The COVID-19 pandemic started at the end of 2019 and was ongoing during the last year of our study. Common experience has been that, because of social distancing, restrictions and hygiene enhancements, the circulation of all respiratory viruses were lower during the pandemic than at respective times in previous years.7,8 In the present study, the number of OM visits in 2020 was less than half of that in 2018–2019, and the proportion of OM cases to all pediatric visits decreased by one-third. Since the data were mostly presented as ratios, it is unlikely that the change in visit numbers had a significant effect on the results of antibiotic prescriptions or guideline concordance.
The main strength of the present study was that the analyzed data came from outpatient clinics covering different areas across the country and consisted of more than 350,000 OM cases in <18 years old children. The information was electronically registered by the physician and was obtained for this study from a centralized and uniformly coded EHR system. Nevertheless, our study has some limitations. The data were retrospective and came from the private sector and thus may not fully represent the whole child population, although the difference between the public and private sectors may not be outstanding when acute infections in children are concerned. For example, the annual number of now-included cases was about 40% of those reported from public healthcare centers in Finland. Our design did not allow us to separate primary visits from revisits or controls after OM treatment. However, routine control visits after OM are currently against the guidelines. Neither was it possible to evaluate whether the OM diagnoses were correct. The assessment of guideline concordance was possible for the selection of antibiotics but not for whether there was under- or over-treatment with antibiotics.

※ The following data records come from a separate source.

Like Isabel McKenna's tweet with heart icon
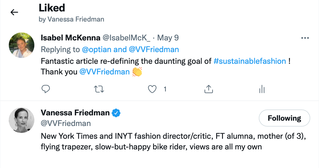This screenshot has height=168, width=319. tap(152, 89)
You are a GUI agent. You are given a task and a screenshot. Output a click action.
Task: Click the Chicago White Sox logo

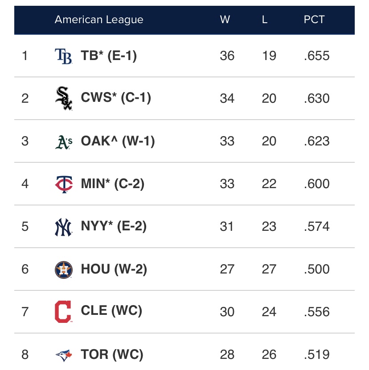coord(63,98)
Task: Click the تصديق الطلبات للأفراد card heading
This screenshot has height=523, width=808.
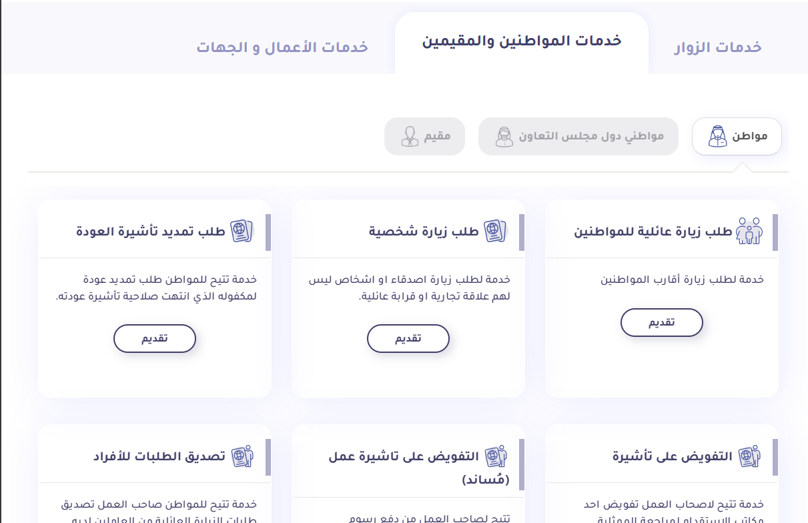Action: click(159, 456)
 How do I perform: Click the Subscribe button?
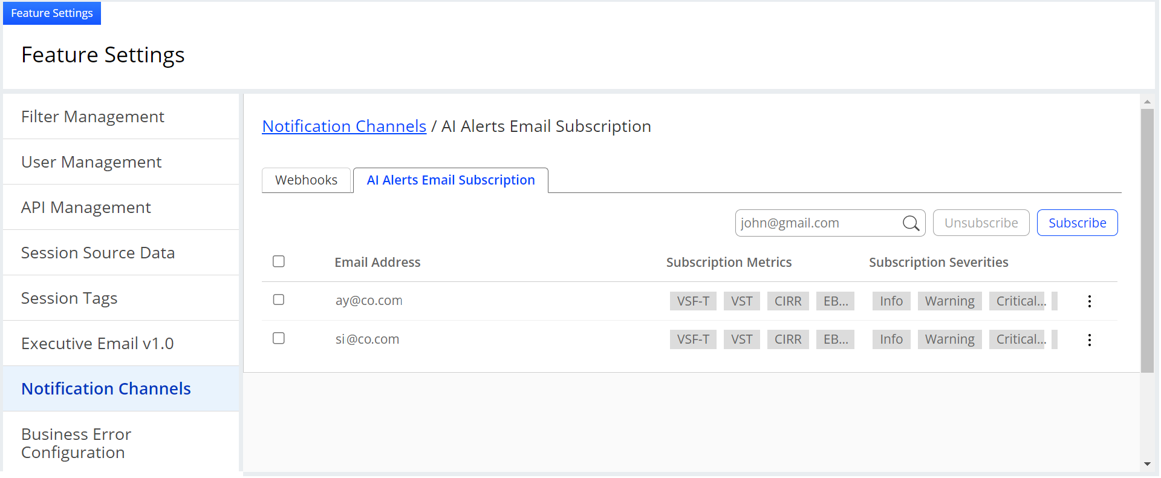(x=1077, y=223)
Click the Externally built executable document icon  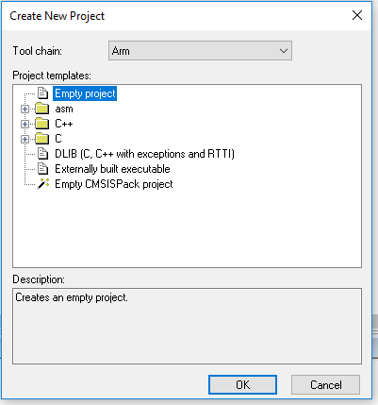(x=42, y=169)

We found evidence that adherence to the Finnish Current Care guidelines on the treatment of OM in children was rather good. Less than half received antibiotics, and the great majority received amoxicillin or amoxicillin-clavulanic acid, which were the first-choice recommendations in the guidelines. To further increase concordance, active interventions should especially be targeted to tackle the identified challenges (eg, specialty or age group). Existing EHR systems could be armed with automated guideline-specific algorithms tailored according to diagnosis, patient group and physician’s specialty. Combining such systems with real-time monitoring and systematic feedback for physicians could facilitate the adaptation of various guidelines to day-to-day practice.